Intervention de Marie-George Buffet

Séance en hémicycle du mardi 21 septembre 2021 à 15h00
Responsabilité pénale et sécurité intérieure — Discussion générale

Photo issue du site de l'Assemblée nationale ou de WikipediaMarie-George Buffet :

La colère exprimée après la déclaration de l'irresponsabilité pénale de l'auteur du meurtre barbare et antisémite de Mme Sarah Halimi, je la comprends, si nous nous plaçons du côté des victimes qui ont le sentiment que la justice n'est pas rendue. Ce sentiment d'injustice est d'ailleurs ressenti quasiment chaque fois que l'irresponsabilité pénale est prononcée.

Nous devons rendre la meilleure justice possible ; elle est parfois difficilement compréhensible, et donc difficilement comprise, par les victimes. L'irresponsabilité pénale est un des piliers de notre justice. Les juges sont les garants de sa bonne application en se fondant sur le travail des expertes et experts. La justice pénale ne peut se construire sur l'émotion.

Fallait-il donc procéder à une telle modification du régime d'irresponsabilité pénale défini par l'article 122-1 du code pénal ? Une telle modification ébranle notre édifice pénal, et apparaît plus théorique que pratique, comme le souligne le Conseil d'État en notant que « la réunion des conditions de l'exclusion de l'irresponsabilité para[ît] très théorique et la preuve de l'élément intentionnel extrêmement difficile à apporter en pratique ». Cette modification est également jugée inopportune dans le rapport de février 2021 de nos anciens collègues Philippe Houillon et Dominique Raimbourg rédigé à l'issue des travaux d'une mission sur ce sujet.

Fallait-il une énième loi sur la sécurité intérieure ? Nous ne pouvons construire le droit ainsi, et encore moins le droit pénal. Pour notre part, nous souhaitons que l'abolition du discernement au moment de l'acte reste exclusive de l'intention au sens du droit pénal et nous nous opposerons aux trois premiers articles.

Permettez-moi une incise sur l'état de la psychiatrie en France. Quel est l'intérêt de mettre en prison des personnes souffrant de graves troubles psychiatriques ? La prison n'est pas dotée des équipements médicaux nécessaires, même si des secteurs de psychiatrie en milieu carcéral existent. S'il est nécessaire, vu leur état psychique, d'enfermer et de soigner des personnes pour protéger la société, qu'elles le soient dans des lieux adaptés, quitte à améliorer les mesures de sûreté ; cela sera plus bénéfique pour tout le monde.

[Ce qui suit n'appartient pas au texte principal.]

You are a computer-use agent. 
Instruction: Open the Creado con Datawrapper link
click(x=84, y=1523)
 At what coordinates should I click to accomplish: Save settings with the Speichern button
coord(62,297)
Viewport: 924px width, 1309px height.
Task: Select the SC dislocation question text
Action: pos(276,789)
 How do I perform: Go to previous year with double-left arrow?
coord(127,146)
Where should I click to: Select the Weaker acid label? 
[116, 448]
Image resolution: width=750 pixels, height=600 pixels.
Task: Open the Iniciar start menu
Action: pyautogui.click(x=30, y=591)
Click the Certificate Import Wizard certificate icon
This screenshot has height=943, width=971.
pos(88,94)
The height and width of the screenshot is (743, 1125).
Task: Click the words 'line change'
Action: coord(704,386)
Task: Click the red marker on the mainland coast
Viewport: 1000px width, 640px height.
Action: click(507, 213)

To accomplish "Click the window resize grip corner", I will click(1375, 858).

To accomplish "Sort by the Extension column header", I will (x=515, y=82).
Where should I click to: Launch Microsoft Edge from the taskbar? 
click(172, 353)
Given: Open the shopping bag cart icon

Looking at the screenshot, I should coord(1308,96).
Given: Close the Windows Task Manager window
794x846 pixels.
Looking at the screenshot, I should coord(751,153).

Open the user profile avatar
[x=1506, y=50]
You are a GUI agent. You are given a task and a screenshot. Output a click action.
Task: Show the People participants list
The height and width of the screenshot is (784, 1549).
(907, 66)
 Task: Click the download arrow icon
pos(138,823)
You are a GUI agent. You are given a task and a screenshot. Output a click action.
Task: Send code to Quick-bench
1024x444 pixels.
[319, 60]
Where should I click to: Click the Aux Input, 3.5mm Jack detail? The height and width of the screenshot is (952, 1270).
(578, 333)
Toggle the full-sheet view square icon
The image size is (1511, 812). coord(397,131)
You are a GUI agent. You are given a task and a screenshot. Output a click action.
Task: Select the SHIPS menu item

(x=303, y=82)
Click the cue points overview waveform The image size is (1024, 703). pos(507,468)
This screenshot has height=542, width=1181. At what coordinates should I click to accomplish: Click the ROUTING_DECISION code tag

La dernière étude épidémiologique sur la maladie mentale en prison, citée par la Contrôleure générale des lieux de privation de liberté, concluait au fait que 80 % des détenus masculins souffraient d'au moins un trouble psychiatrique, et 24 % d'un trouble psychotique. Plusieurs fois dans cette Assemblée, et sur tous les bancs, nous avons dénoncé le fait que la psychiatrie ait été sacrifiée dans notre pays : les conditions de prise en charge sont dégradées, les structures manquent, le nombre de lits en service de psychiatrie a été divisé par deux en vingt-cinq ans.